** RECORDS FOR THIS TASK follows **
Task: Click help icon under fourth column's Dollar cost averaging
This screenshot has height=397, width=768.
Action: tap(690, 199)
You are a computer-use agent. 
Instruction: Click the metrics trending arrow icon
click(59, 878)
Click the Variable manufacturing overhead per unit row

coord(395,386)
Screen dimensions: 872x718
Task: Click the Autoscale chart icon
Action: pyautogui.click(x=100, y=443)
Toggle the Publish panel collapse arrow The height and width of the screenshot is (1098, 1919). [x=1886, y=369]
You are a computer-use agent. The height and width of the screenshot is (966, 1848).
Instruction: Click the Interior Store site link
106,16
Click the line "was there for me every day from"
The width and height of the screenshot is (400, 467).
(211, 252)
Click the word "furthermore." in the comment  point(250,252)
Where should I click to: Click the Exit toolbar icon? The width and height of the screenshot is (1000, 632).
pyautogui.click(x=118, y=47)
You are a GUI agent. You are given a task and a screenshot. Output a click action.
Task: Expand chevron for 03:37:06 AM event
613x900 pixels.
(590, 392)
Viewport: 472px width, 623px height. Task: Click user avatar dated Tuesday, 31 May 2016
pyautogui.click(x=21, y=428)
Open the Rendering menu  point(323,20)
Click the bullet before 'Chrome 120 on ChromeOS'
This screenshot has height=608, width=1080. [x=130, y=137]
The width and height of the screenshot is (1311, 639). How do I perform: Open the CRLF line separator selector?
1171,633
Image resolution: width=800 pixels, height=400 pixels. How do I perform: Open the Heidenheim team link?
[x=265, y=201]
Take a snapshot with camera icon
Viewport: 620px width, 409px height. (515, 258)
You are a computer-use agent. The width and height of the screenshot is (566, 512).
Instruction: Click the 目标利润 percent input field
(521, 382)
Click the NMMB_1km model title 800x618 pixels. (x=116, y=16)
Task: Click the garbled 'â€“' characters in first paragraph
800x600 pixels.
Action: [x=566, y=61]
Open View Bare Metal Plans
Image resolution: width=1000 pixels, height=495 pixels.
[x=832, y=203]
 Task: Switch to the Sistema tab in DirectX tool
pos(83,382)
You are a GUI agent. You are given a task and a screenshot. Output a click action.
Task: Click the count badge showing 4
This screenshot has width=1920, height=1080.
** End of RECORDS FOR THIS TASK **
> [EXERCISE DETAILS]
Extract the full listing above without alteration.

> [EXERCISE ANSWER]
Task: Click help icon under fourth column's Dollar cost averaging
This screenshot has height=397, width=768.
Action: tap(690, 199)
You are a computer-use agent. 
Instruction: Click the metrics trending arrow icon
click(59, 878)
Click the Variable manufacturing overhead per unit row

coord(395,386)
Screen dimensions: 872x718
Task: Click the Autoscale chart icon
Action: pyautogui.click(x=100, y=443)
Toggle the Publish panel collapse arrow The height and width of the screenshot is (1098, 1919). [x=1886, y=369]
You are a computer-use agent. The height and width of the screenshot is (966, 1848).
Instruction: Click the Interior Store site link
106,16
Click the line "was there for me every day from"
The width and height of the screenshot is (400, 467).
(211, 252)
Click the word "furthermore." in the comment  point(250,252)
Where should I click to: Click the Exit toolbar icon? The width and height of the screenshot is (1000, 632).
pyautogui.click(x=118, y=47)
You are a GUI agent. You are given a task and a screenshot. Output a click action.
Task: Expand chevron for 03:37:06 AM event
613x900 pixels.
(590, 392)
Viewport: 472px width, 623px height. Task: Click user avatar dated Tuesday, 31 May 2016
pyautogui.click(x=21, y=428)
Open the Rendering menu  point(323,20)
Click the bullet before 'Chrome 120 on ChromeOS'
This screenshot has height=608, width=1080. [x=130, y=137]
The width and height of the screenshot is (1311, 639). How do I perform: Open the CRLF line separator selector?
1171,633
Image resolution: width=800 pixels, height=400 pixels. How do I perform: Open the Heidenheim team link?
[x=265, y=201]
Take a snapshot with camera icon
Viewport: 620px width, 409px height. (515, 258)
You are a computer-use agent. The width and height of the screenshot is (566, 512).
Instruction: Click the 目标利润 percent input field
(521, 382)
Click the NMMB_1km model title 800x618 pixels. (x=116, y=16)
Task: Click the garbled 'â€“' characters in first paragraph
800x600 pixels.
Action: [x=566, y=61]
Open View Bare Metal Plans
Image resolution: width=1000 pixels, height=495 pixels.
[x=832, y=203]
 Task: Switch to the Sistema tab in DirectX tool
pos(83,382)
You are a GUI agent. You are given a task and a screenshot. Output a click action.
Task: Click the count badge showing 4
This screenshot has width=1920, height=1080.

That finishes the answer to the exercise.